• [What you need to do] Reproduce the listing below word for word, with every line included and nothing changed.

# # #

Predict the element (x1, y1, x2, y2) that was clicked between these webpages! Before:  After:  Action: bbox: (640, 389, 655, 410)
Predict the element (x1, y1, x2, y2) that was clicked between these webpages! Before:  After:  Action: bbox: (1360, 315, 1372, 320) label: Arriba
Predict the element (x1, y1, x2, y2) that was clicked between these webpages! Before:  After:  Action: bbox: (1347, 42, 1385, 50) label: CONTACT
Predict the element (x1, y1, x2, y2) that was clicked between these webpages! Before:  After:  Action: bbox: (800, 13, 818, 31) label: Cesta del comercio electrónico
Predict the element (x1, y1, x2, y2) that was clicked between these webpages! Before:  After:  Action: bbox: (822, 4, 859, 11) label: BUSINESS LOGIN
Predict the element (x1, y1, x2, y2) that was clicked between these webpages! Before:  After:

# # #

• [Task output]
Predict the element (x1, y1, x2, y2) that was clicked between these webpages! Before:  After:  Action: bbox: (640, 389, 655, 410)
Predict the element (x1, y1, x2, y2) that was clicked between these webpages! Before:  After:  Action: bbox: (1360, 315, 1372, 320) label: Arriba
Predict the element (x1, y1, x2, y2) that was clicked between these webpages! Before:  After:  Action: bbox: (1347, 42, 1385, 50) label: CONTACT
Predict the element (x1, y1, x2, y2) that was clicked between these webpages! Before:  After:  Action: bbox: (800, 13, 818, 31) label: Cesta del comercio electrónico
Predict the element (x1, y1, x2, y2) that was clicked between these webpages! Before:  After:  Action: bbox: (822, 4, 859, 11) label: BUSINESS LOGIN
Predict the element (x1, y1, x2, y2) that was clicked between these webpages! Before:  After:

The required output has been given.